- Route of the Turnbull River

Location
- Country: New Zealand
- Region: West Coast
- District: Westland

Physical characteristics
- Source: Confluence of Cache Stream and Turnback Torrent
- • coordinates: 44°05′02″S 169°00′19″E﻿ / ﻿44.0838°S 169.0054°E
- • location: Tasman Sea
- • coordinates: 43°54′15″S 168°54′14″E﻿ / ﻿43.9042°S 168.9039°E
- Length: 22 km (14 mi)

Basin features
- Progression: Turnbull River → Tasman Sea
- • left: Stormy Rivulet, Abandon Brook, Mueller River, Precedent Creek, Question Creek, All-Up Creek, Foregone Creek, Stout Creek
- • right: Cramp Creek, Shiver Creek, Accident Creek, Io or Ossify Creek, Adieu Creek, Taken -a- Back Creek, Ease Down Creek, Dribble Creek, Gagliardi Creek, Stout Creek, Collyer Creek

= Turnbull River =

River in New Zealand

The Turnbull River is a short river on the West Coast of New Zealand's South Island. It flows northwest from the Southern Alps for 22 km, entering the Tasman Sea at the northern end of Jackson Bay, 10 km south of Haast. The Turnbull shares its mouth with the Okuru River.

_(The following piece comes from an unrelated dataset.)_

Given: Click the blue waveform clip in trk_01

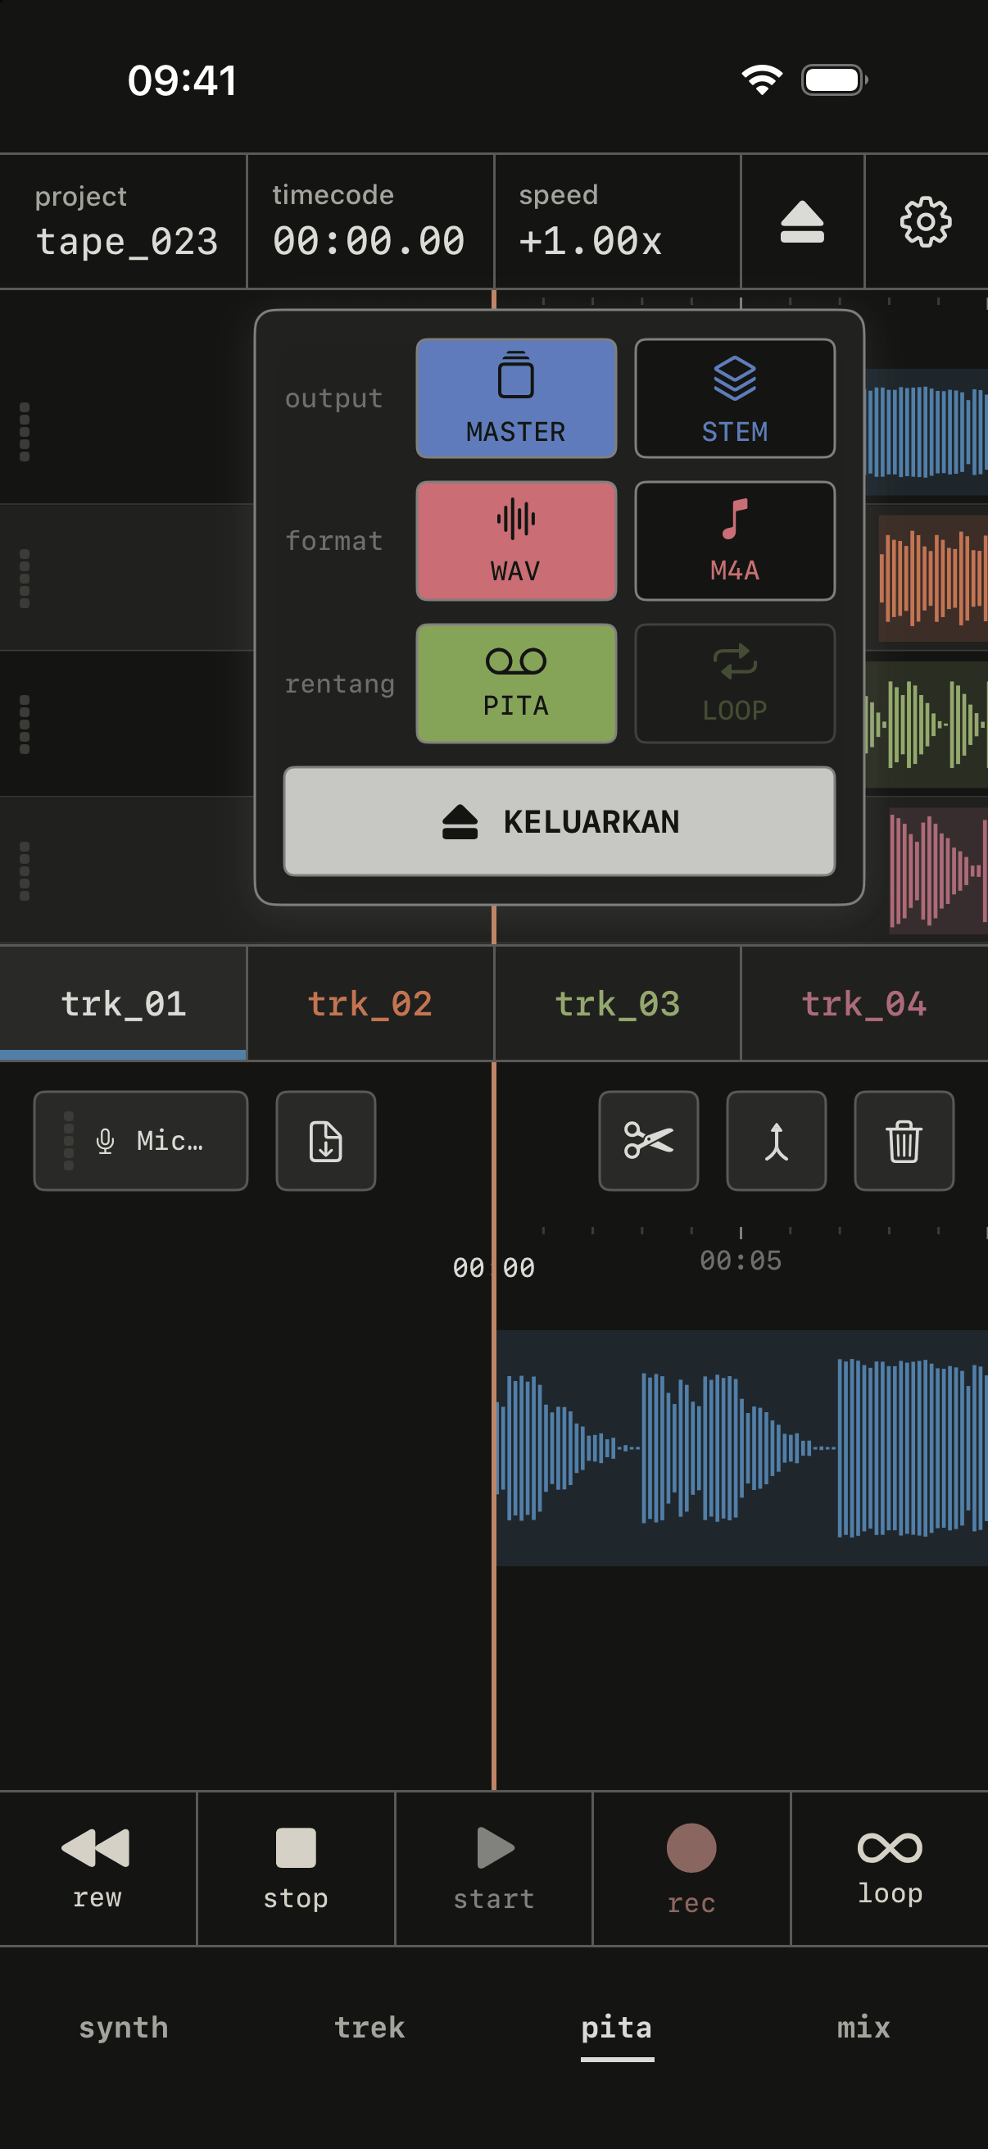Looking at the screenshot, I should [742, 1447].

The Haast area is not connected to the national electricity grid. New Zealand Energy operates an electricity distribution network supplying the town. Electricity is generated by an 800-kilowatt hydroelectric scheme on the Turnbull River, constructed in 1972. The scheme is backed up by a 375-kilowatt diesel generator. In 2023, the company applied for consent to build a second hydro power station on the Turnbull River.